Permanece junto al marco de la puerta, algo le impide entrar, quieto, casi escondido, como si no quisiera ser visto, como si eso importara.
El llanto de la madre, de la viuda, de los huérfanos. El llanto, sólo el llanto. Los únicos que tienen lágrimas por derramar, son siempre los que quedan.
- Gracias por venir.
Queda el llanto entre sollozos, entre gemidos y a gritos desesperados. Llanto que se esconde, lágrimas a chorros.
- ¿Qué haces acá?
Y no hace mucho más que estar quieto, impedido de entrar, como si permanecer inmóvil fuese hacer algo.
- Lo siento mucho.
¿Lo siente? ¿Dónde se siente? ¿Dónde duele? ¿Será posible decir algo, que no sea una repetición mecánica de palabras de aliento?. Como si los deudos quisieran escucharlo.
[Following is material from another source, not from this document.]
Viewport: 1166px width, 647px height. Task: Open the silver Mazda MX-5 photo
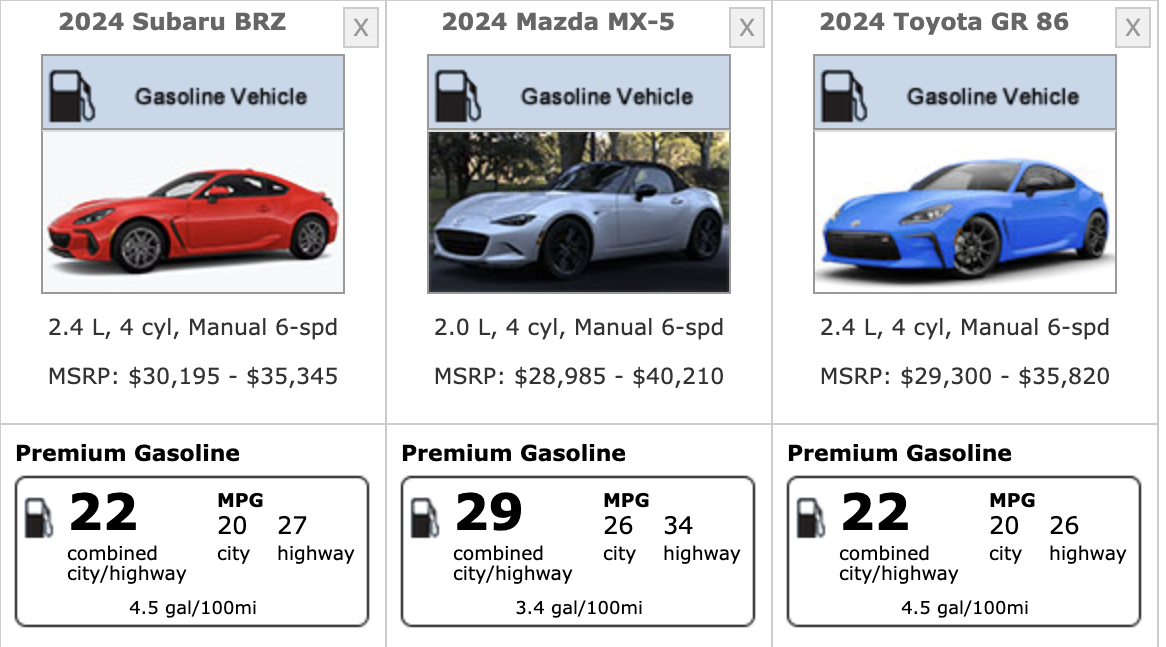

Sus pies retroceden, no es él quien ha tomado la decisión, sino su cuerpo el que se ve violentamente empujado a hacia atrás, como aquel que teniendo vértigo se inclina frente a un precipicio, la atracción del cuerpo. No hay necesidad de despedirse, da la vuelta y se marcha rumbo a casa, nunca antes la idea del calor de hogar le resultó tan confortable.